Preguntaron entonces si estaban ciegos. Y Jesús les dice: “Si estuvieran
ciegos” (es decir, si se dieran cuenta de su ceguera) “no tuvieran pecado. Pero
como dicen que ven, siguen en su pecado” (Jn 9,39-41). El Señor habla de
“definición de campos”. ¿Cuáles son esos campos? Luz y tinieblas. Dios y
demonio. Gracia y pecado. Y San Pablo nos dice que, “unidos al Señor, podemos
ser luz”. Y nos habla de los frutos de la Luz: “bondad, santidad, verdad”.

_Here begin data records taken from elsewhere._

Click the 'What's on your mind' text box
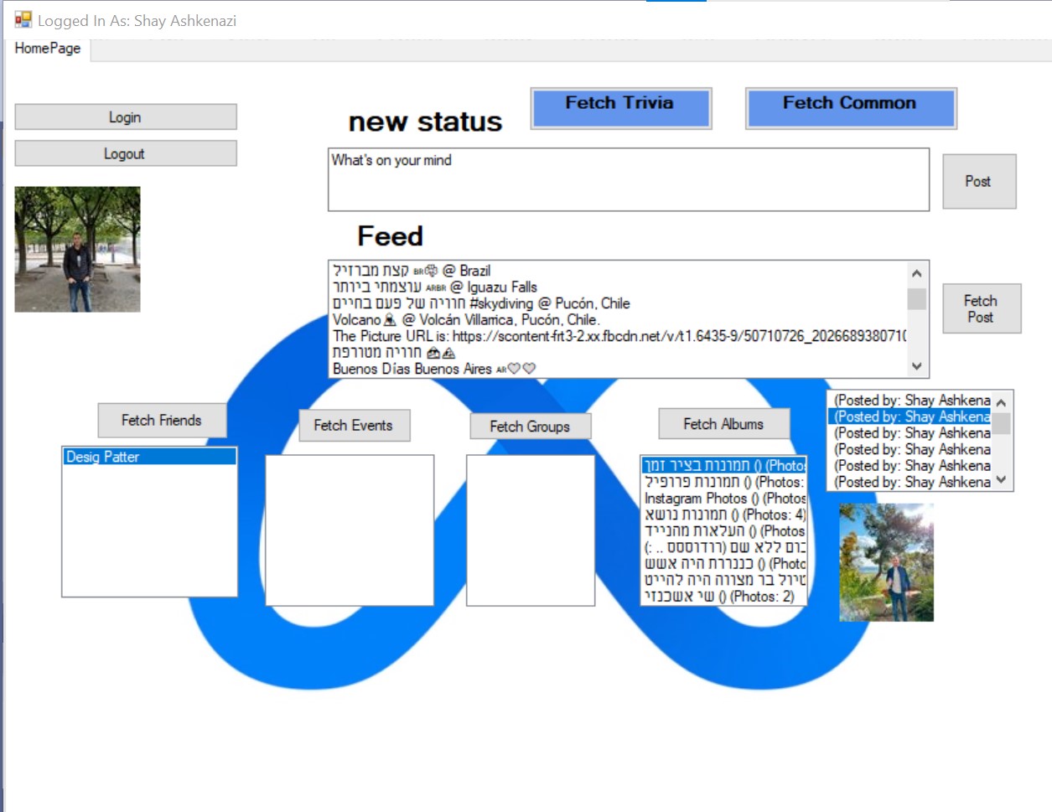This screenshot has height=812, width=1052. pos(627,178)
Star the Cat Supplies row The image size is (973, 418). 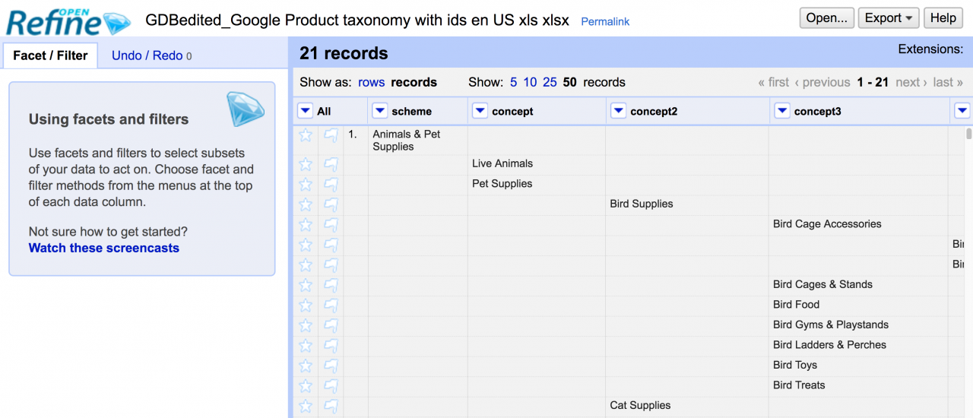point(306,406)
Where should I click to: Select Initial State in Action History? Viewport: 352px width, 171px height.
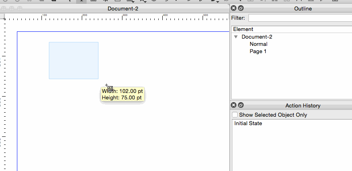[248, 124]
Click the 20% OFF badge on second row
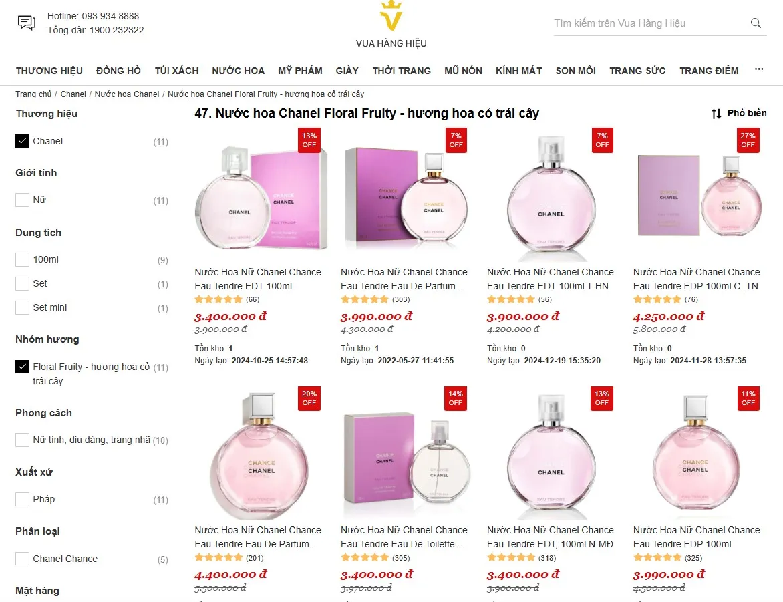The image size is (783, 602). click(309, 397)
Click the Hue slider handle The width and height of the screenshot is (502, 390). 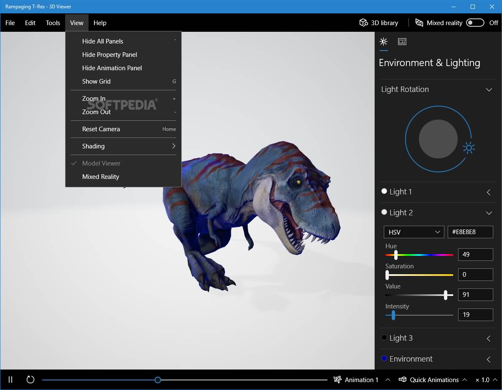click(396, 255)
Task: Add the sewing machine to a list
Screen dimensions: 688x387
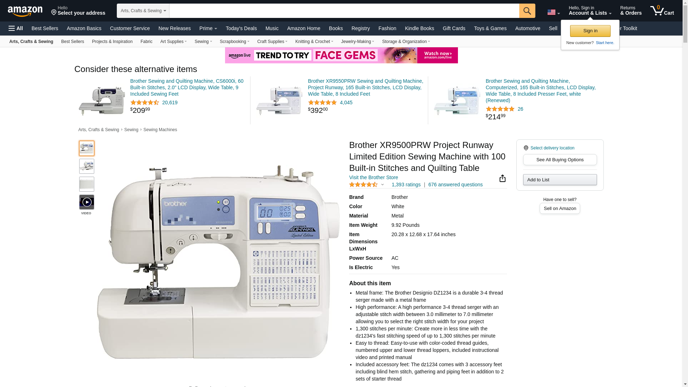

Cristo se identifica así: “Yo soy la Luz del mundo ... El que me sigue, no
camina en tinieblas” (Jn 8,12).
Seguir a Cristo es no sólo creer en El, sino actuar como El;
es decir, en total acuerdo con la Voluntad del Padre. Así, haciendo sólo lo que
es la Voluntad de Dios, pasaremos de la oscuridad de nuestra ceguera a la Luz
de Cristo, para ser nosotros también luz en este mundo tan oscuro de las cosas
de Dios y tan ciego para verlas. Las enfermedades más graves no son las del
cuerpo, sino las del alma. Más aún, las enfermedades peores no son las que
sufre una persona, sino las que sufre toda una población. Nuestra sociedad vive
sumergida en las tinieblas y está enferma. ¡Y bien enferma! Porque vive
envuelta en violencia, agresividad, maledicencia, ocultismo, esoterismo,
idolatría, satanismo. Sí, eso mismo: culto al demonio -para ser más precisos.

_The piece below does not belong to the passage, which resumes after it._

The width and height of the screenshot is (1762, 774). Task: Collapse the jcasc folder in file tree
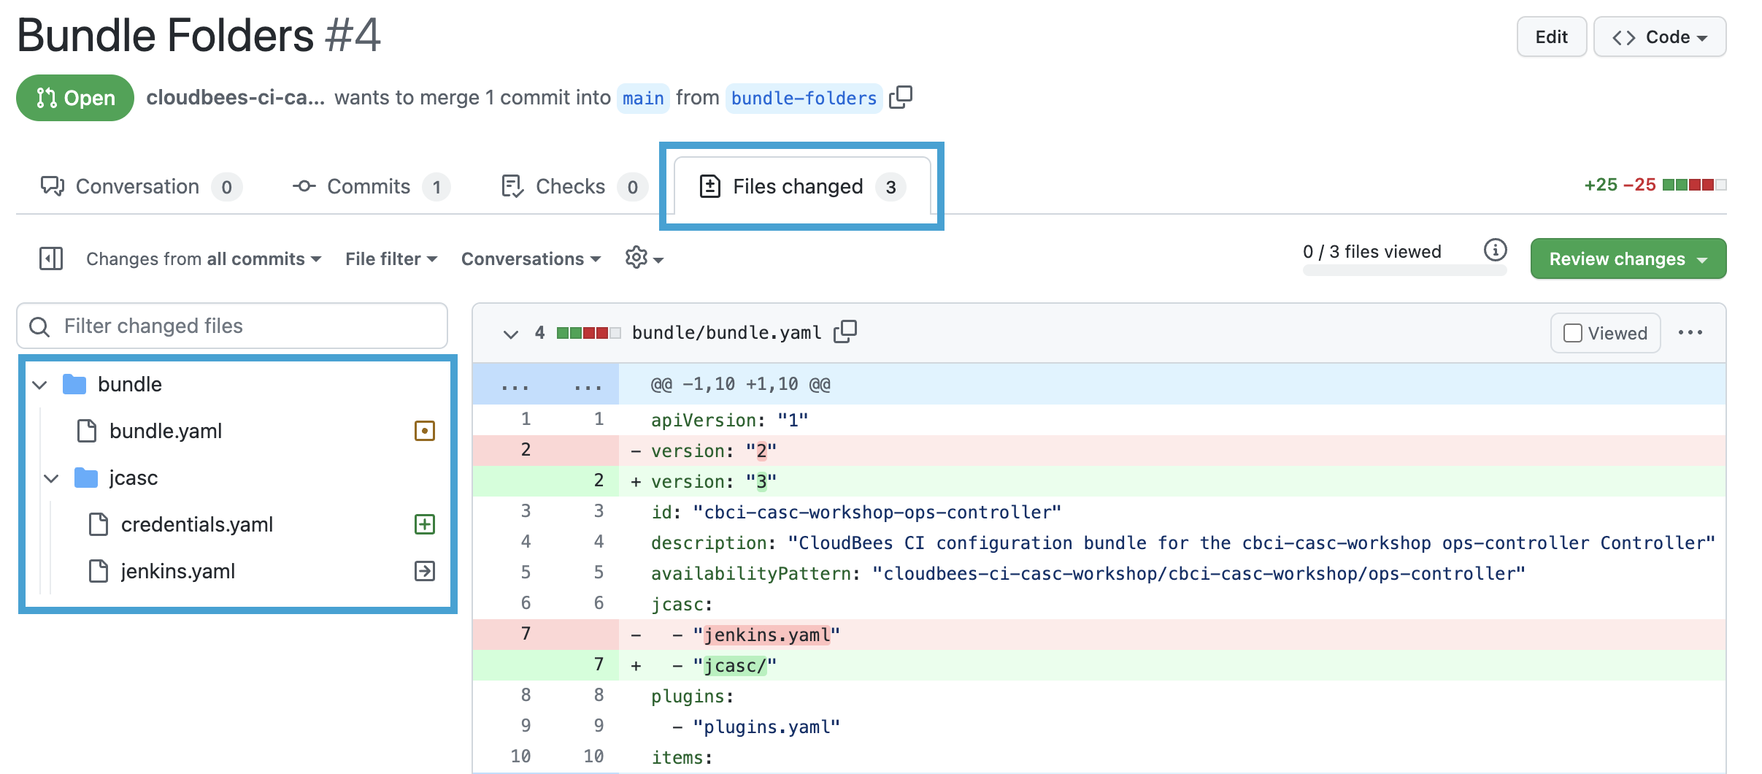click(x=51, y=478)
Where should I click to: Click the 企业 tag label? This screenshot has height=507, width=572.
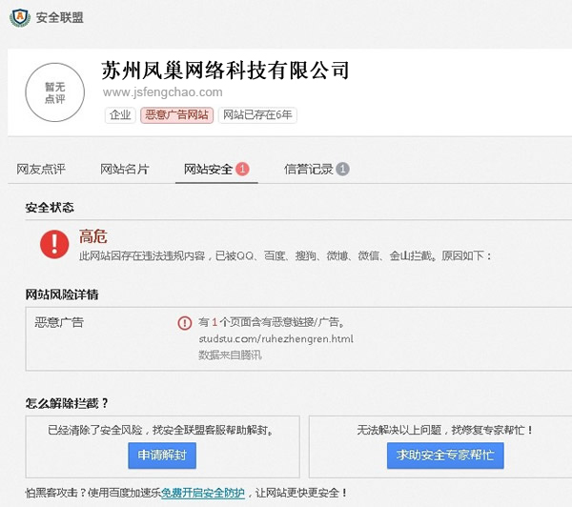click(120, 115)
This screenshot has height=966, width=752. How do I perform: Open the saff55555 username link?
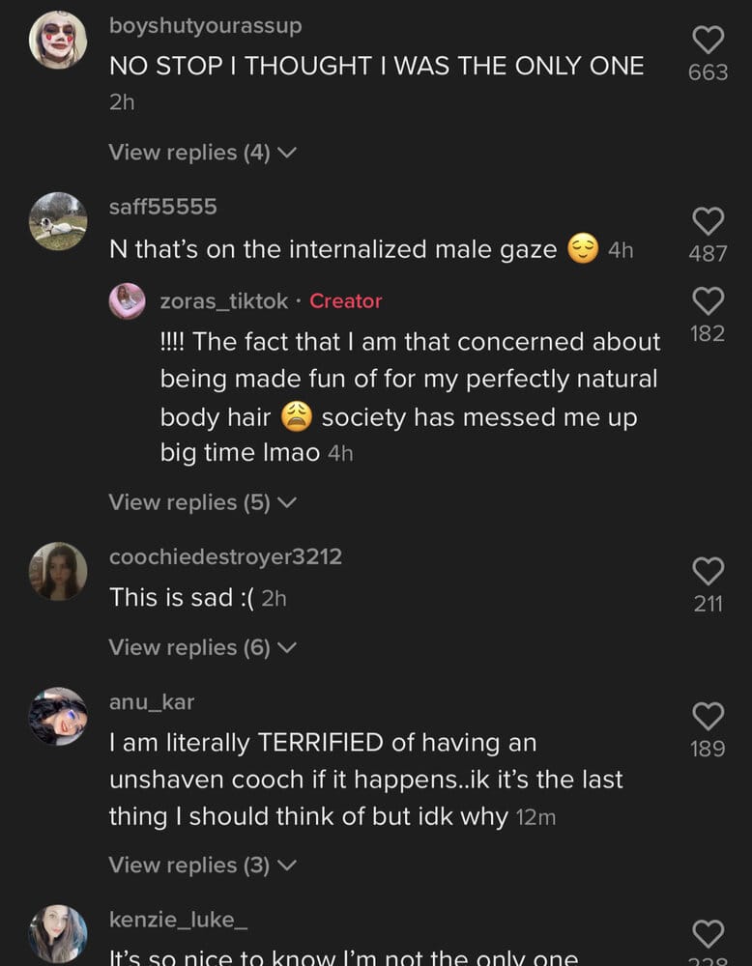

Por eso requerimos sanación. Una sanación que sólo Dios nos puede dar. Porque
la sanación fundamental es la sanación interior. Y ésa es la que estamos
necesitando. El ciego de nacimiento que mencionábamos termina por postrarse
ante Jesús, reconociéndolo como Dios. Cuando comenzó a ver, el ciego cree lo
que el Señor le dice y, postrándose, Lo adoró. (Jn 9, 38)

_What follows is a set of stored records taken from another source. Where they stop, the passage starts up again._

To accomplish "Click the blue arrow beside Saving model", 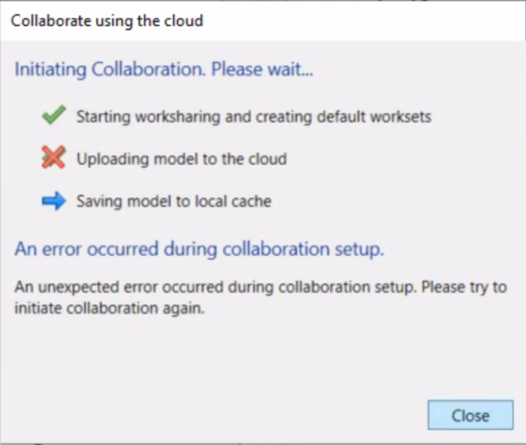I will click(54, 201).
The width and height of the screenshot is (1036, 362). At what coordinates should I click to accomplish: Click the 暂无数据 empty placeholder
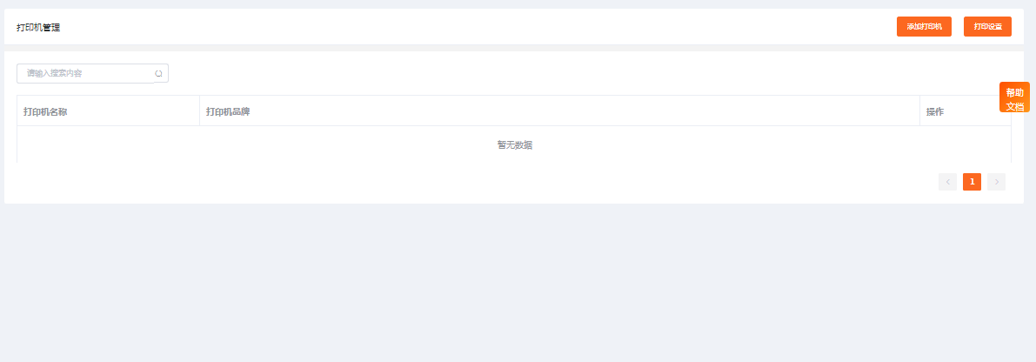tap(515, 145)
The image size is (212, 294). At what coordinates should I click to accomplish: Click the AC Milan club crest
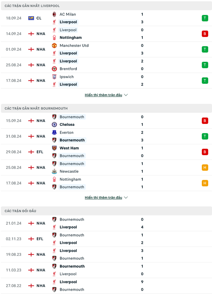click(54, 14)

¿Se dan cuenta de lo que significa vivir en la oscuridad de
quien no es capaz de reconocerse a si mismo, no ver nunca su verdad, y no haber
descubierto nunca a Dios en su vida? ¿Lo es sentirnos a gusto sin ver más allá
de nuestra propia sombra, acostumbrarnos a vivir sin la experiencia de Dios en
nuestras vidas? ¿Acostumbrarnos a vivir encerrados sobre nosotros mismos,
nuestros placeres e intereses personales inmediatos? Hay muchos que son ciegos
de nacimiento porque nadie les ha hablado de Dios. Hay muchos que son ciegos
que, aún después de haber visto, prefieren no ver, eso que alguien llamó
acertadamente el “ateísmo de la insinceridad”. Muchos piensan que el Evangelio
es duro. Yo diría que es exigente, sobre todo para con los necesitados. Hay
algo que ha de quedar claro. Dar la vista a un ciego en un sábado es declarar
al hombre más importante que el sábado mismo. El hombre es más importante que
la religión misma porque Dios está más presente en el hombre que en los ritos,
porque es imagen y semejanza de Dios (Gn 2,16). Pero si el hombre no se quiere
dar cuenta de esa gran dignidad o si se dio cuenta pero no quiere aceptarlo,
entonces seguirá siendo ciego e hijo de las tinieblas y eso es precisamente el
infierno.
Este tiempo de cuaresma es propicia para que entendamos que
el hombre tiene que terminar como el ciego que deja de ser ciego y luego
confiesa su fe y lo pone en práctica: Jesús preguntó al que había sido ciego: “¿Crees
en el Hijo del hombre? Él respondió: ¿Quién es, Señor, para que crea en él?
Jesús le dijo: Tú lo has visto: es el que te está hablando. Entonces él
exclamó: Creo, Señor, y se arrodilló y lo adoró” (Jn 9,35-38).